The answer is to consist only of an exact retyping of the lines from the one containing "At what coordinates" to the end of the entries, without pictures.

[RECORDED INFORMATION — start]

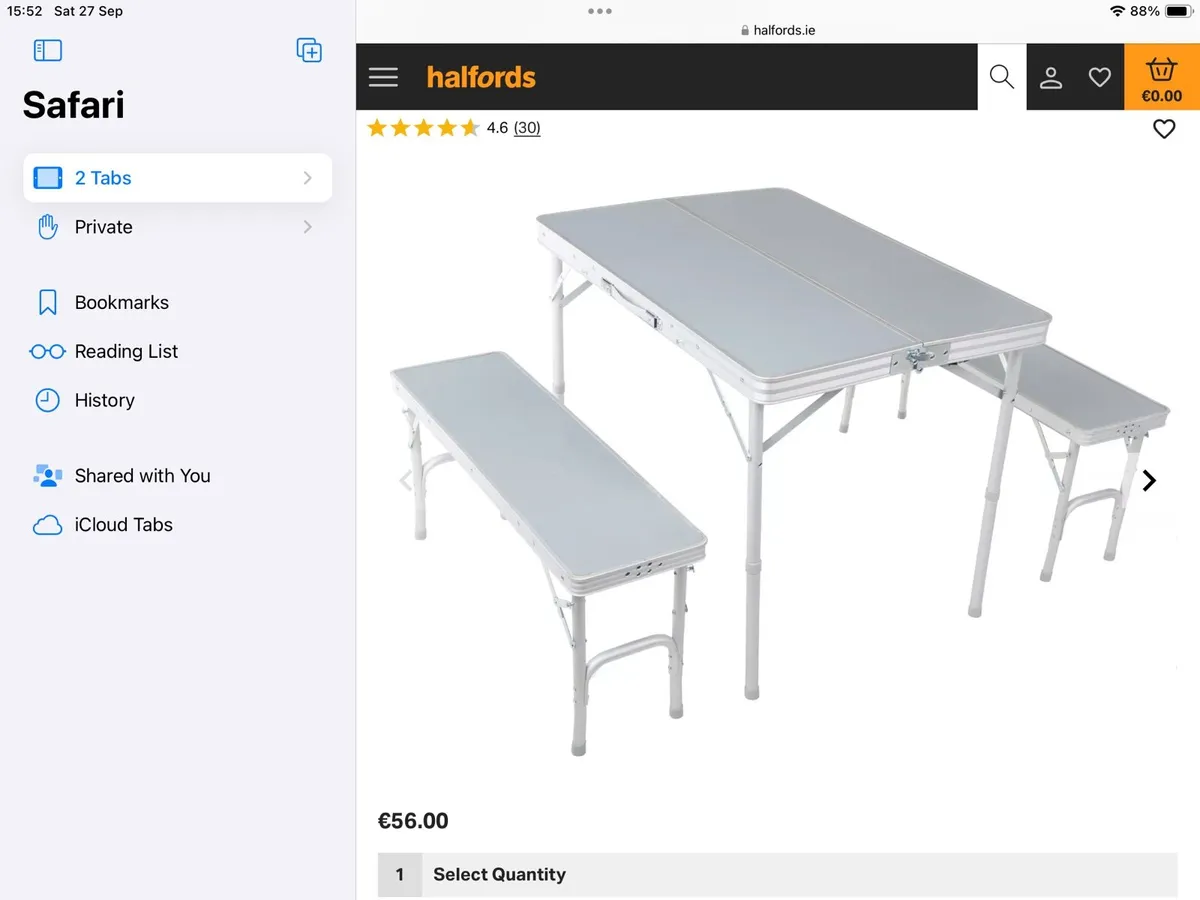1200x900 pixels.
Task: Open Shared with You section
Action: [x=142, y=476]
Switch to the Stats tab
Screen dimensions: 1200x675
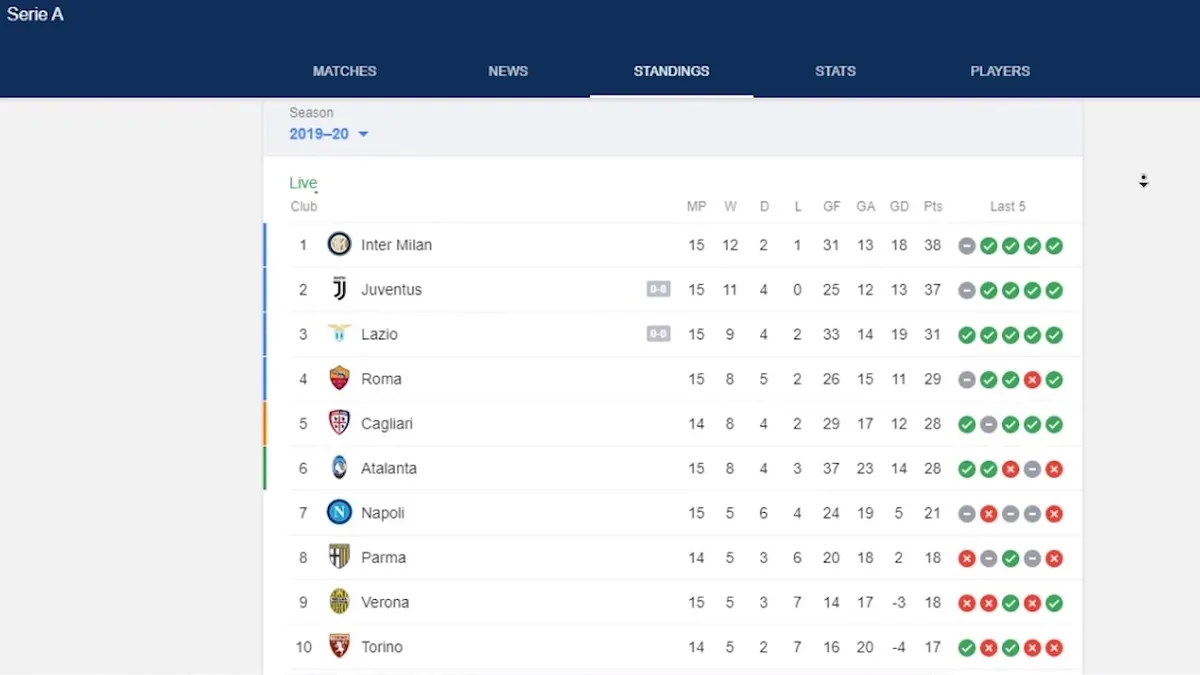(835, 71)
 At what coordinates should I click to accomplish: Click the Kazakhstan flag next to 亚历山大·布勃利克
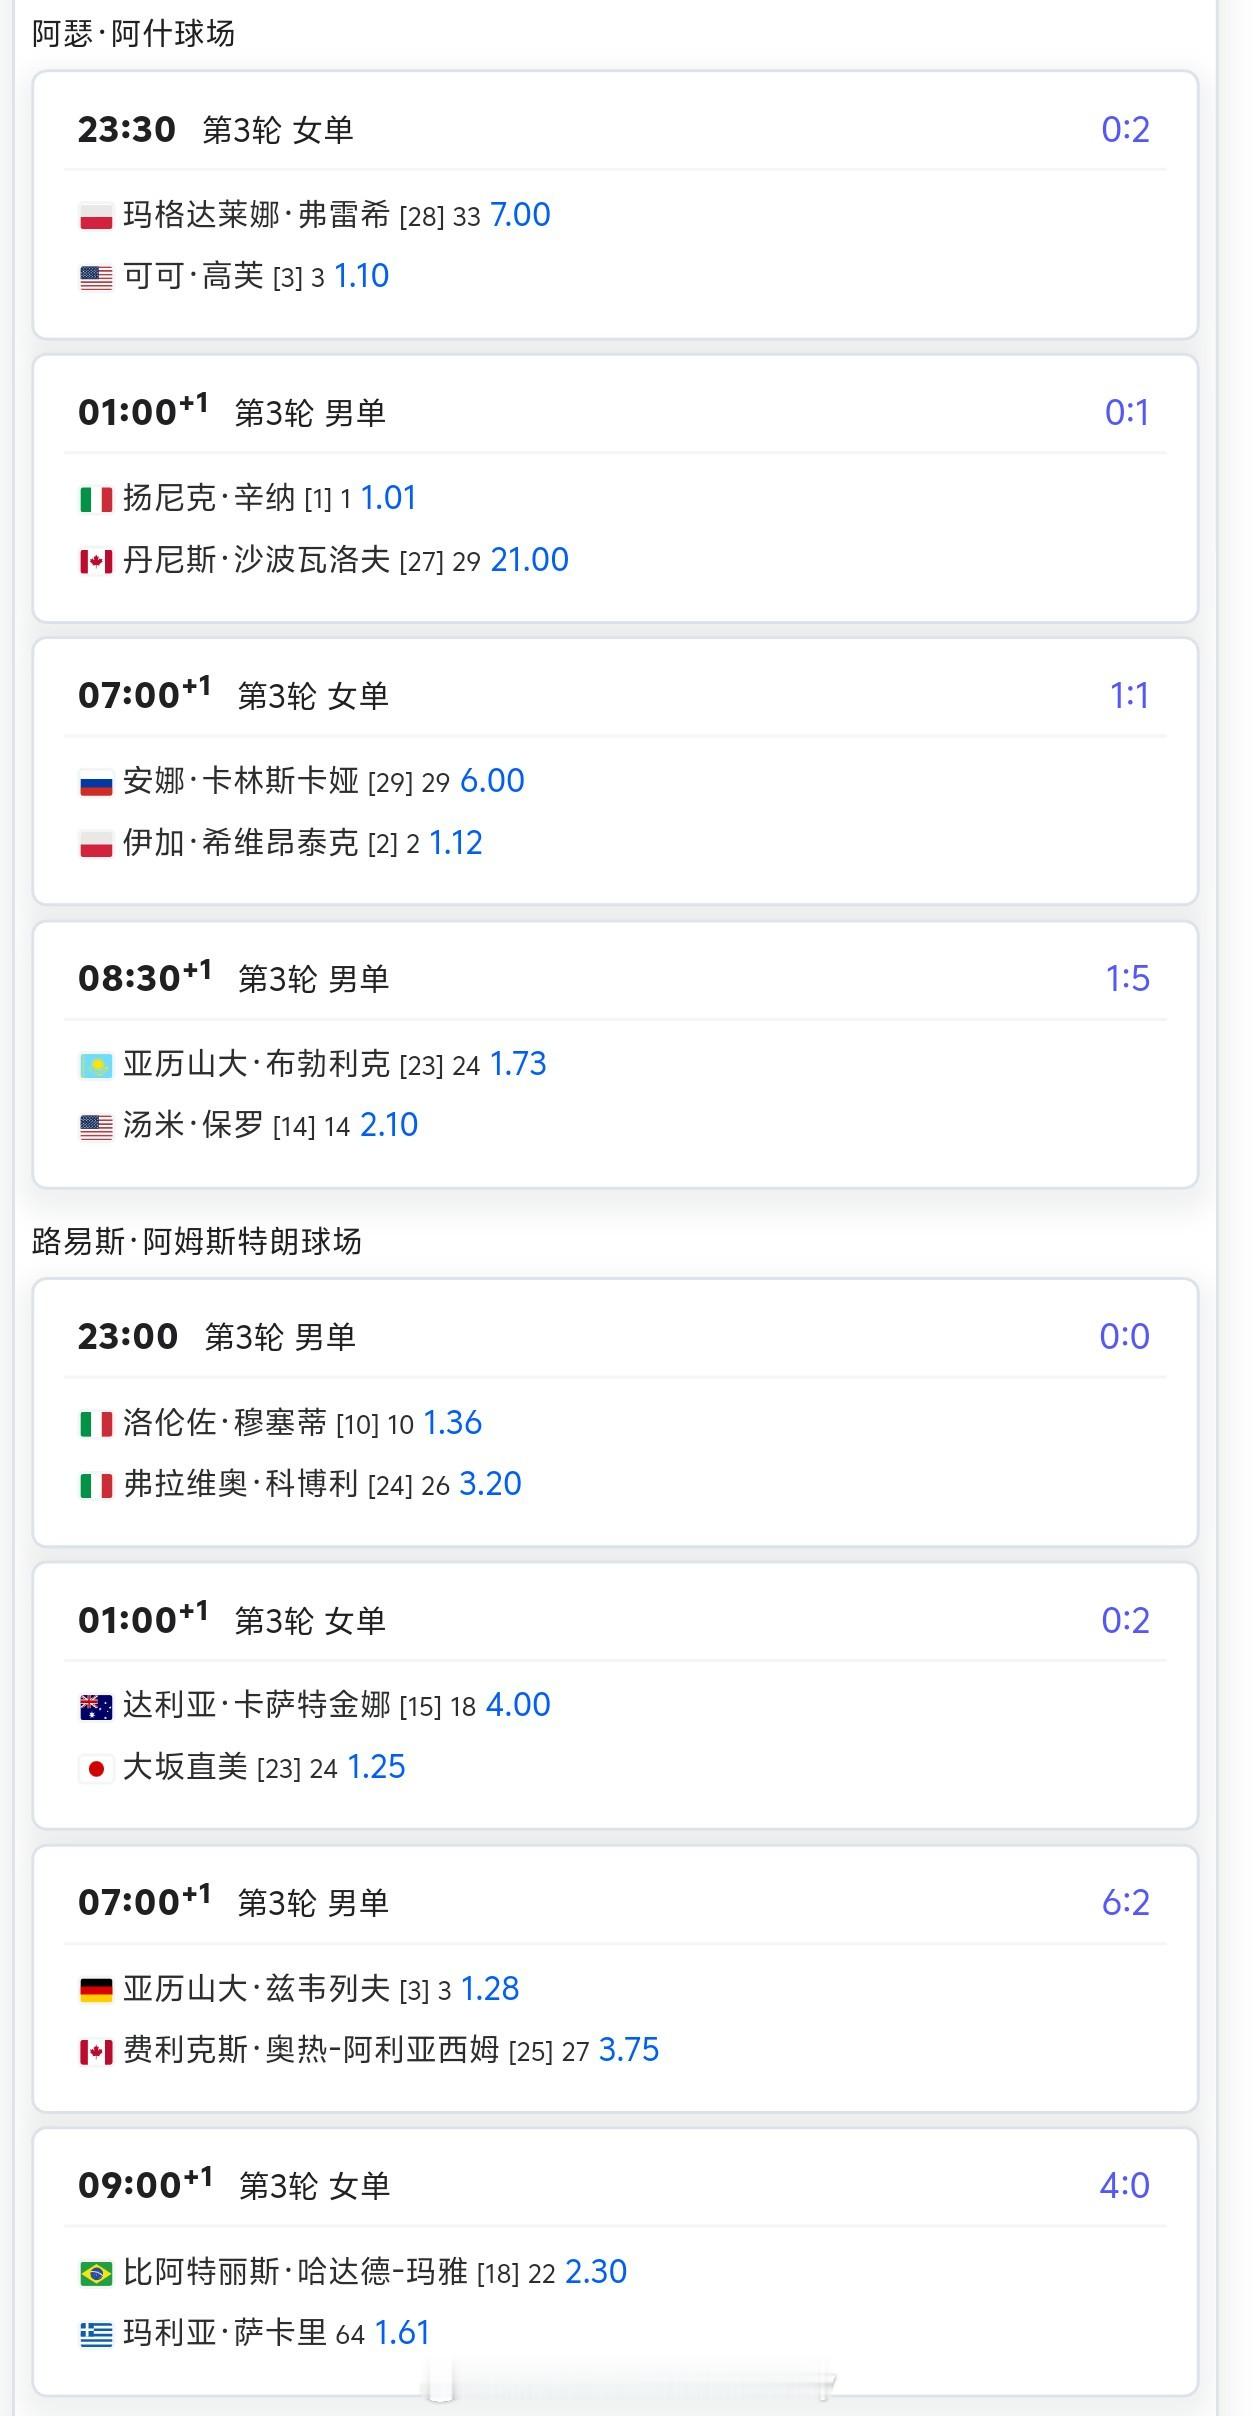coord(96,1065)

[RECORDED INFORMATION — finish]

> [EXERCISE OUTPUT]
 At what coordinates should I click to accomplish: Click the Kazakhstan flag next to 亚历山大·布勃利克
coord(96,1065)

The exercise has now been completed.